Cotton cash prices and futures were higher yesterday in spite of weak export data as much of the increase was attributed to “bargain hunting” following recent price declines. Cotton export sales totaled only 27,100 bales, a marketing year low, down 62 percent from the previous week, 87 percent below the prior four-week average and about half the weekly average needed to meet USDA projections for the marketing year. On the plus side, sales for the marketing year have reached 90 percent of the USDA projection, ahead of last year’s pace. Export shipments were down 15 percent from a week earlier and 16 percent from the average. The top destinations were Turkey, China and Vietnam. Cumulative sales for the year are running behind last year’s pace.

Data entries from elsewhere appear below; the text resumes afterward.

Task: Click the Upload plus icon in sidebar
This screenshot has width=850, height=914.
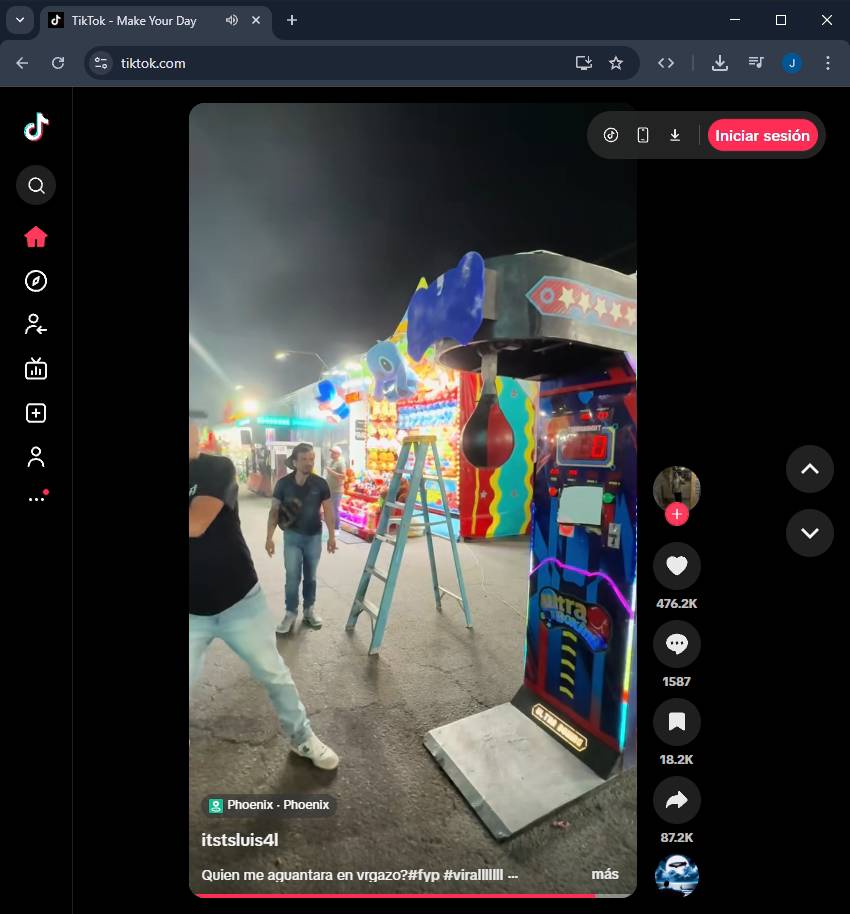Action: [x=36, y=413]
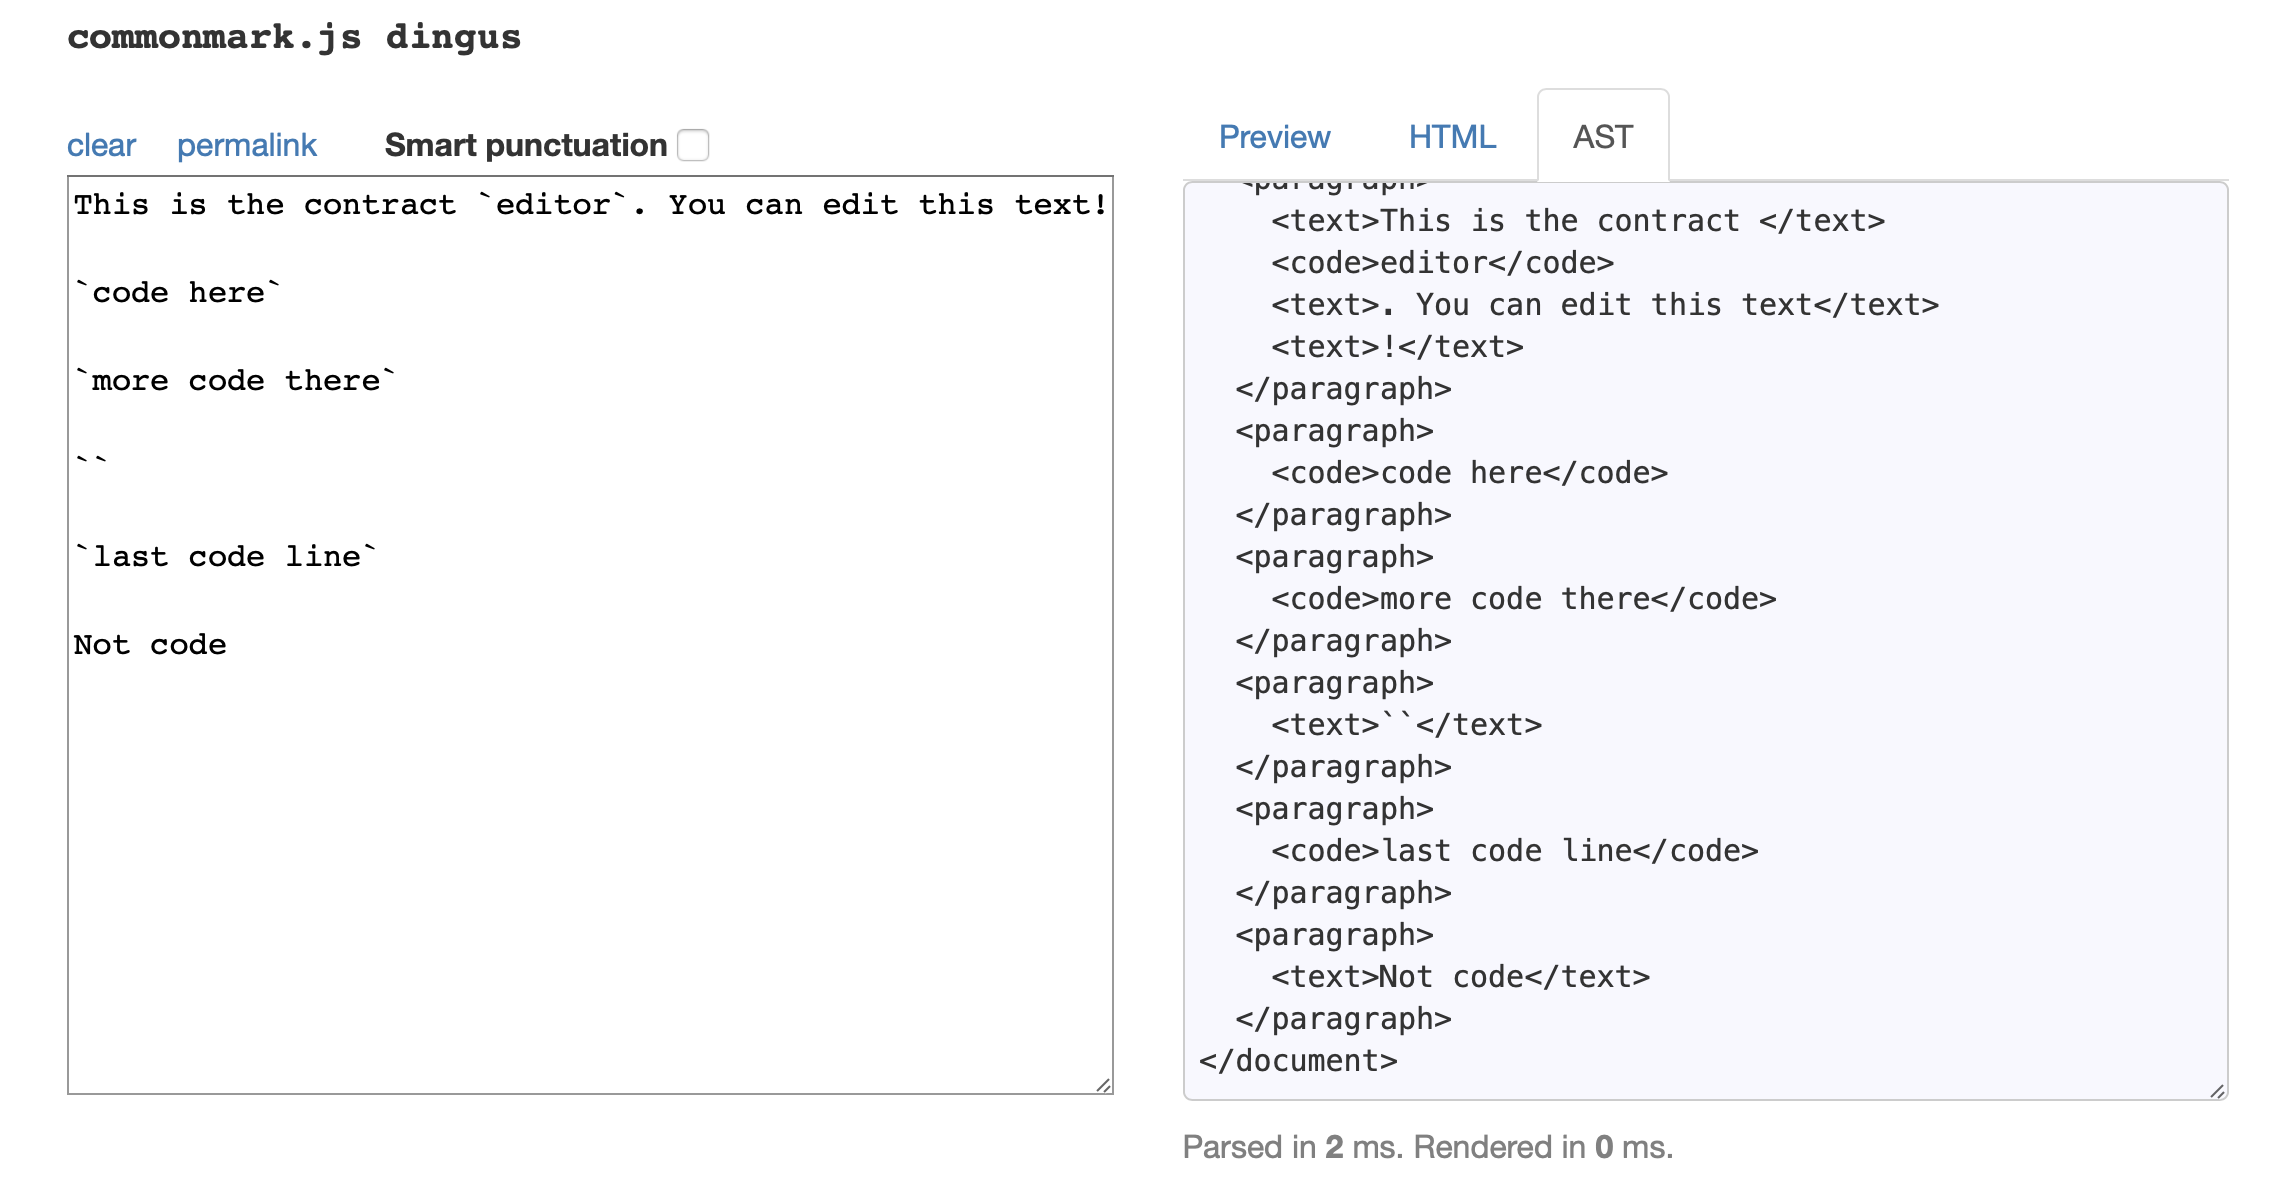Image resolution: width=2288 pixels, height=1200 pixels.
Task: Click the code editor node in the AST
Action: pos(1444,264)
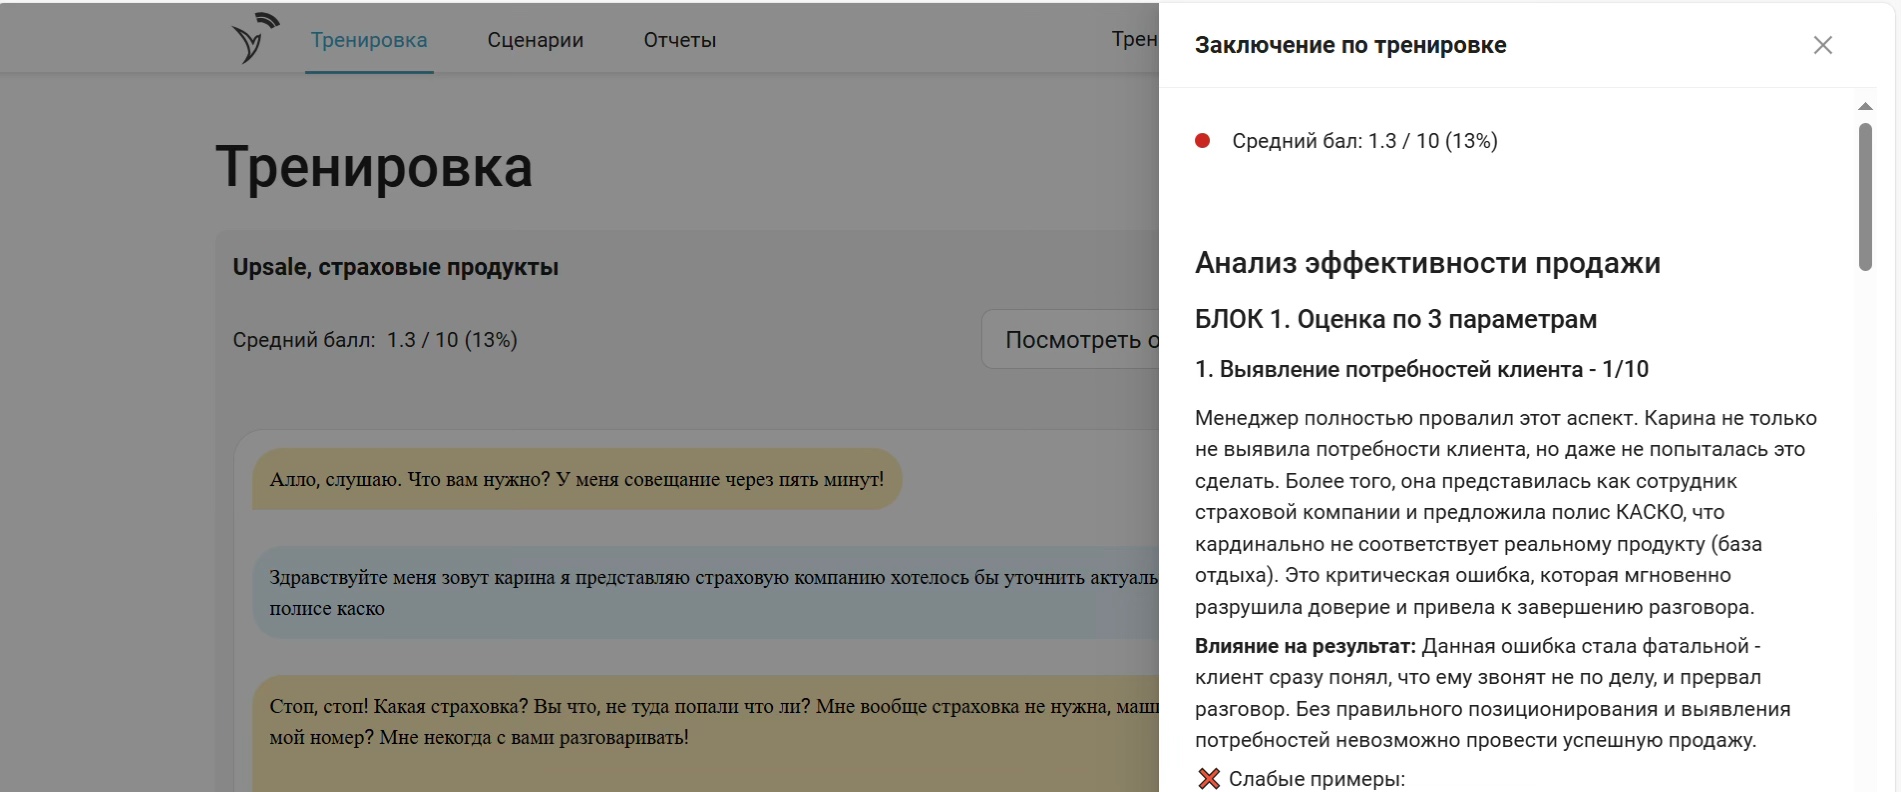Select Карина's insurance company chat message
The height and width of the screenshot is (792, 1901).
tap(710, 592)
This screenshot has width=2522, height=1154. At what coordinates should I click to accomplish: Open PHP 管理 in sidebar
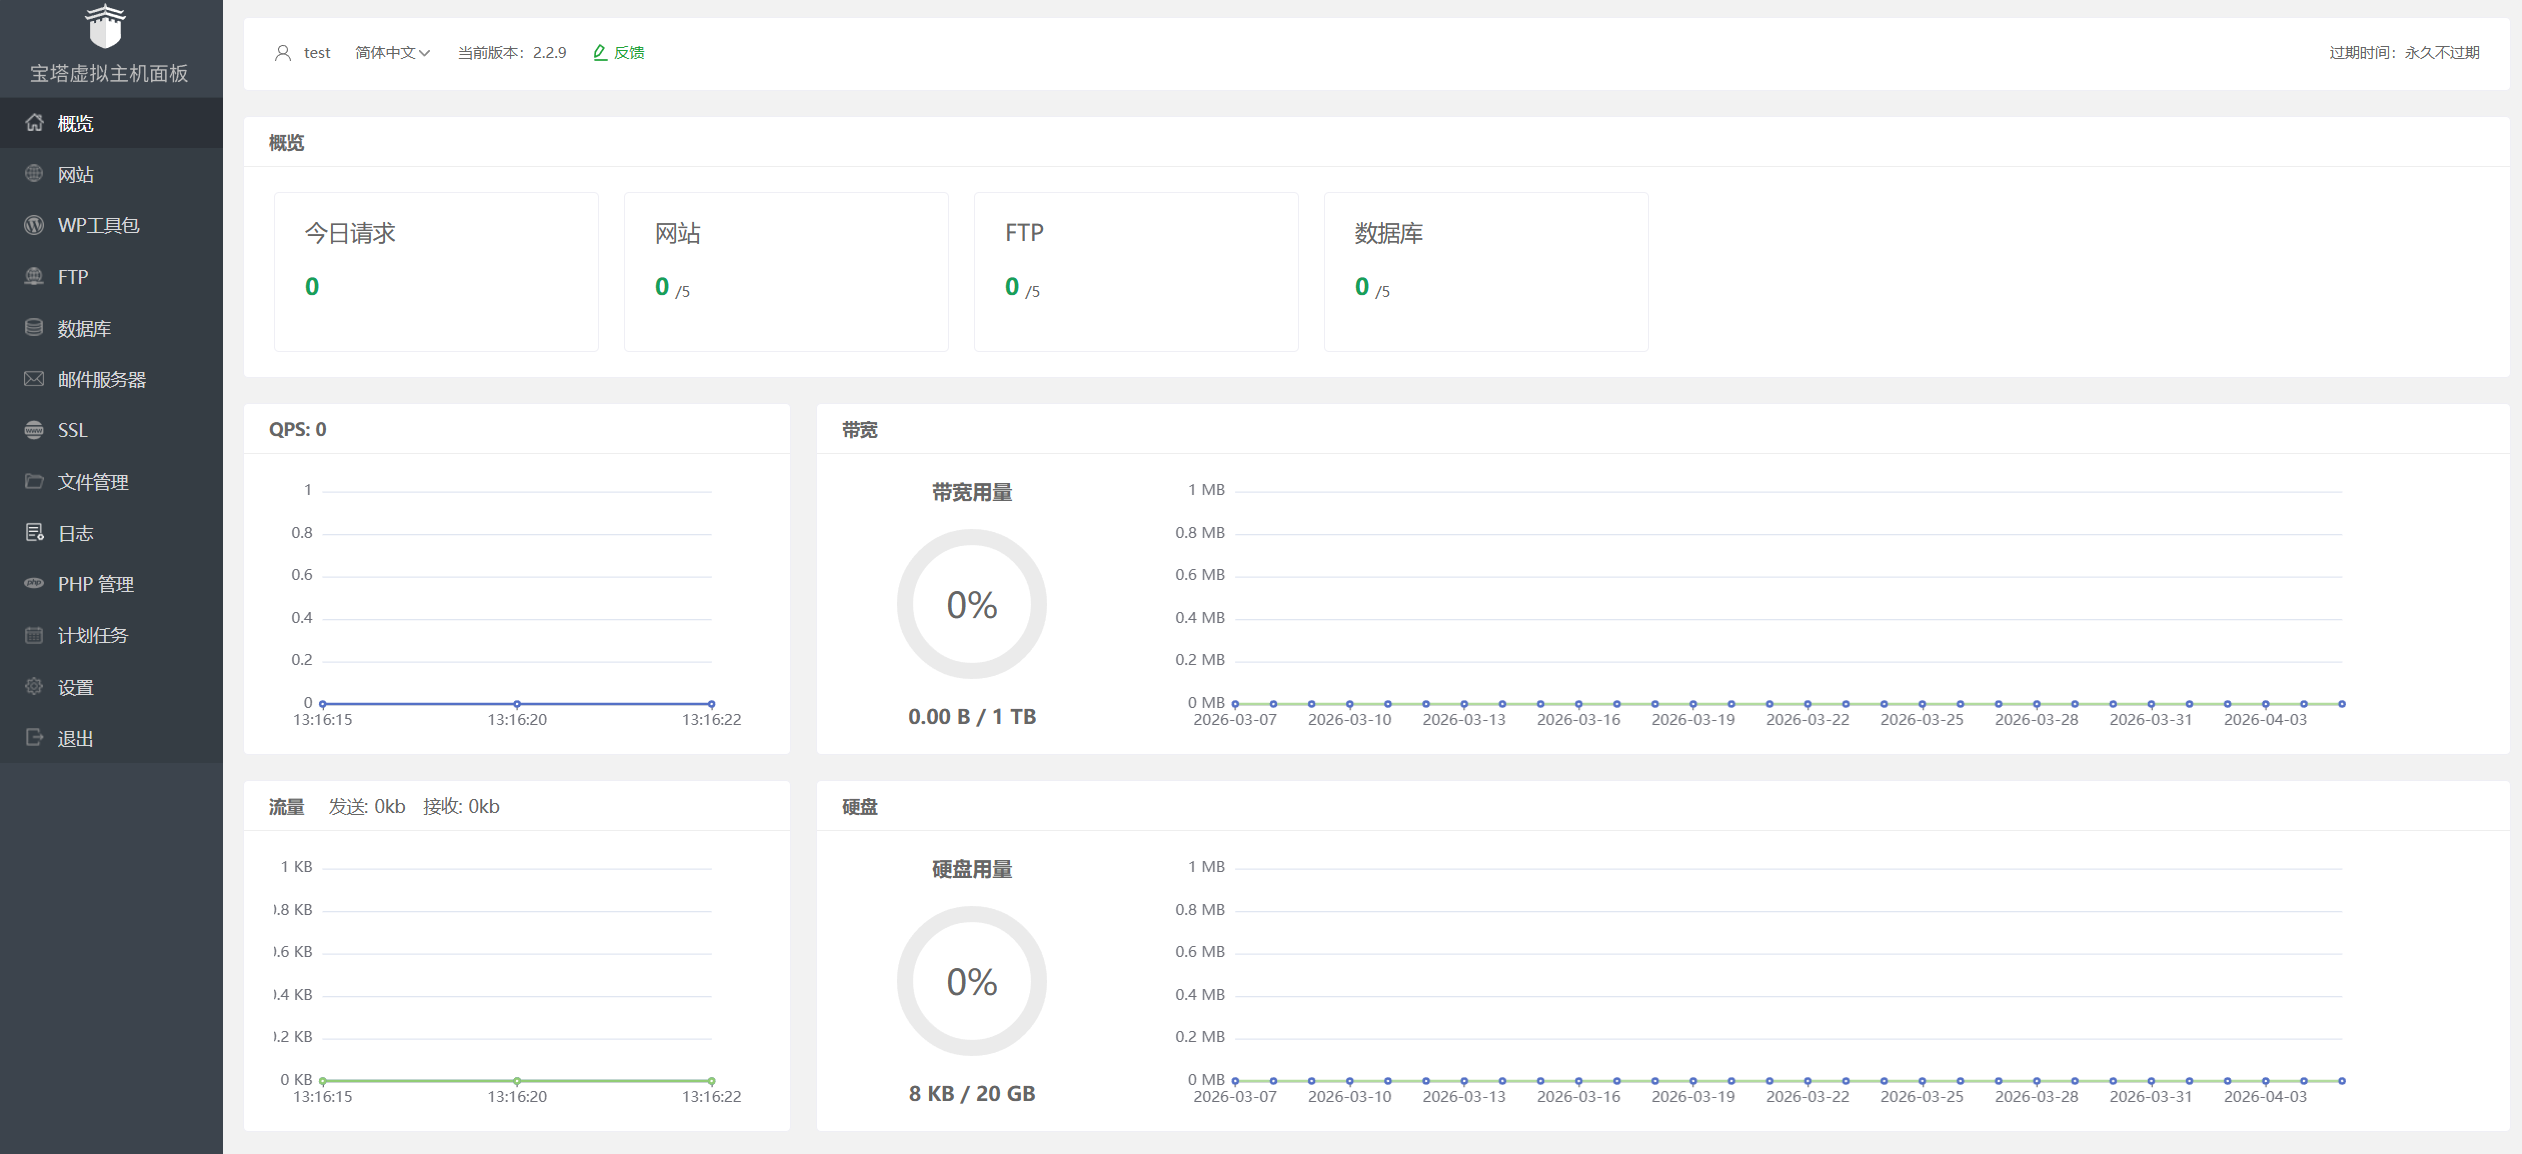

Corn and grain sorghum prices were lower as recent price increases have pulled more corn out of elevators and farm storage bins. Mixed export data and weakness in soybeans also contributed to the decline. Corn export sales for the week totaled 840,800 MT, at the high end of pre-report expectations, up 22 percent from the previous week, but down 39 percent from the prior four-week average. The leading buyers were Japan, Columbia and Peru. Shipments were up 15 percent from a week earlier, but down one percent from the average.

Wheat prices were also lower due to mixed export data and spillover weakness from other crops. Global wheat supplies remain more than ample, so it does not take much bearish news to send the wheat prices lower. Wheat export sales of 365,100 MT were on the lower end of expectations, down 14 percent from the previous week and 39 percent from the prior four-week average. The Philippines, Thailand and Brazil were the top buyers. Export shipments were up 97 percent from a week earlier and 54 percent above the average.

Stock markets closed modestly higher yesterday, with the S&P 500 posting a new record high. Federal Reserve Chairwoman Janet Yellen told Congress that she intends to continues scaling back asset purchases “in measured steps” and that she thinks the weather is largely to blame for recent weak economic data. The Commerce Department reported that orders for durable goods fell less than expected during January. Orders excluding transportation posted their largest increase since last May. The Labor Department reported that new unemployment claims rose last week, compared to expectations for a decline.


Disclaimer: The information compiled in the Daily Market Summary is obtained from a variety of sources, including those available on the Internet, that are believed to be reliable and accurate, but are in no way guaranteed. This information is intended to provide only a summary of market trends and a daily snapshot of agricultural markets and economic indicators. It should not be relied upon as a sole source of market information. Commentary is the author’s alone and does not in any way convey official TDA policies.